Copy out all of the following data line for line, without changing anything.

────────

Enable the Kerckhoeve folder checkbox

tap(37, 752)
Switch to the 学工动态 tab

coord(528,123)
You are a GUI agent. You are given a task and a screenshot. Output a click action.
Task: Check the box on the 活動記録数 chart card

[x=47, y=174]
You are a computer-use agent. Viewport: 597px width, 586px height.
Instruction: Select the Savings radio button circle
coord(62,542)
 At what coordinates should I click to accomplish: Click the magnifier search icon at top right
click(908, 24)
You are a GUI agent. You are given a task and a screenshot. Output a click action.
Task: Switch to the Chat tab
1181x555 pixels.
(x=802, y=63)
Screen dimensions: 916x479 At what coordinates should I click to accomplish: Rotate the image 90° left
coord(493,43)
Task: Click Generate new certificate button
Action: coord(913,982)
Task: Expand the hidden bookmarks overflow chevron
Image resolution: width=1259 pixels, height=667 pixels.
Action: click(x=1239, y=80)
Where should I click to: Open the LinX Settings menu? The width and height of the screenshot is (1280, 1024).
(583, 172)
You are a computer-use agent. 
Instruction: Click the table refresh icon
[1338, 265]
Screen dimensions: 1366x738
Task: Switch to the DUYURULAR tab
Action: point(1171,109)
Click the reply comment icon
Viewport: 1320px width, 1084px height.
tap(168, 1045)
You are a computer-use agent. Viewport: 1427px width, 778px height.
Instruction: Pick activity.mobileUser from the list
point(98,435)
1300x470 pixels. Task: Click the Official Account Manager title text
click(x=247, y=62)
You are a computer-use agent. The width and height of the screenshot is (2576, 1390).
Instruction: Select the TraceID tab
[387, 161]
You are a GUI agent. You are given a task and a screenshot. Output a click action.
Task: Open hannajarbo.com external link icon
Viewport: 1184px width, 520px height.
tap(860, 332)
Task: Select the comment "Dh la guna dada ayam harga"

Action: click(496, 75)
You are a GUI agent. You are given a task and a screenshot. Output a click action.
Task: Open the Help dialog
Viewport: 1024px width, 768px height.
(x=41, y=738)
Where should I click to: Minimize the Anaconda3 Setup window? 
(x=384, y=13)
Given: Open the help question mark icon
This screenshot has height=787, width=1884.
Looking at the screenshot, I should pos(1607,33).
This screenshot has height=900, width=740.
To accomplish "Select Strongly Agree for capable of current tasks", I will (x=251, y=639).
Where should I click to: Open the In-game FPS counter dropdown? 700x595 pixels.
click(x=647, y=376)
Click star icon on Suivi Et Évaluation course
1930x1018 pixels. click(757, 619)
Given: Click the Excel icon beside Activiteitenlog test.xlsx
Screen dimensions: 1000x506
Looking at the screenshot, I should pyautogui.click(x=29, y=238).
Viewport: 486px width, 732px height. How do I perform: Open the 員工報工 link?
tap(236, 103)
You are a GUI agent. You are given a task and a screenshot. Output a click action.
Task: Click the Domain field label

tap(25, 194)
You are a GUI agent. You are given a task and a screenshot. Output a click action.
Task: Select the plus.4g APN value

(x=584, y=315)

────────

> **THE COMPLETED TASK**
Enable the Kerckhoeve folder checkbox

tap(37, 752)
Switch to the 学工动态 tab

coord(528,123)
You are a GUI agent. You are given a task and a screenshot. Output a click action.
Task: Check the box on the 活動記録数 chart card

[x=47, y=174]
You are a computer-use agent. Viewport: 597px width, 586px height.
Instruction: Select the Savings radio button circle
coord(62,542)
 At what coordinates should I click to accomplish: Click the magnifier search icon at top right
click(908, 24)
You are a GUI agent. You are given a task and a screenshot. Output a click action.
Task: Switch to the Chat tab
1181x555 pixels.
(x=802, y=63)
Screen dimensions: 916x479 At what coordinates should I click to accomplish: Rotate the image 90° left
coord(493,43)
Task: Click Generate new certificate button
Action: coord(913,982)
Task: Expand the hidden bookmarks overflow chevron
Image resolution: width=1259 pixels, height=667 pixels.
Action: click(x=1239, y=80)
Where should I click to: Open the LinX Settings menu? The width and height of the screenshot is (1280, 1024).
(583, 172)
You are a computer-use agent. 
Instruction: Click the table refresh icon
[1338, 265]
Screen dimensions: 1366x738
Task: Switch to the DUYURULAR tab
Action: point(1171,109)
Click the reply comment icon
Viewport: 1320px width, 1084px height.
tap(168, 1045)
You are a computer-use agent. Viewport: 1427px width, 778px height.
Instruction: Pick activity.mobileUser from the list
point(98,435)
1300x470 pixels. Task: Click the Official Account Manager title text
click(x=247, y=62)
You are a computer-use agent. The width and height of the screenshot is (2576, 1390).
Instruction: Select the TraceID tab
[387, 161]
You are a GUI agent. You are given a task and a screenshot. Output a click action.
Task: Open hannajarbo.com external link icon
Viewport: 1184px width, 520px height.
tap(860, 332)
Task: Select the comment "Dh la guna dada ayam harga"

Action: click(496, 75)
You are a GUI agent. You are given a task and a screenshot. Output a click action.
Task: Open the Help dialog
Viewport: 1024px width, 768px height.
(x=41, y=738)
Where should I click to: Minimize the Anaconda3 Setup window? 
(x=384, y=13)
Given: Open the help question mark icon
This screenshot has height=787, width=1884.
Looking at the screenshot, I should pos(1607,33).
This screenshot has height=900, width=740.
To accomplish "Select Strongly Agree for capable of current tasks", I will (x=251, y=639).
Where should I click to: Open the In-game FPS counter dropdown? 700x595 pixels.
click(x=647, y=376)
Click star icon on Suivi Et Évaluation course
1930x1018 pixels. click(757, 619)
Given: Click the Excel icon beside Activiteitenlog test.xlsx
Screen dimensions: 1000x506
Looking at the screenshot, I should pyautogui.click(x=29, y=238).
Viewport: 486px width, 732px height. How do I perform: Open the 員工報工 link?
tap(236, 103)
You are a GUI agent. You are given a task and a screenshot. Output a click action.
Task: Click the Domain field label

tap(25, 194)
You are a GUI agent. You are given a task and a screenshot. Output a click action.
Task: Select the plus.4g APN value

(x=584, y=315)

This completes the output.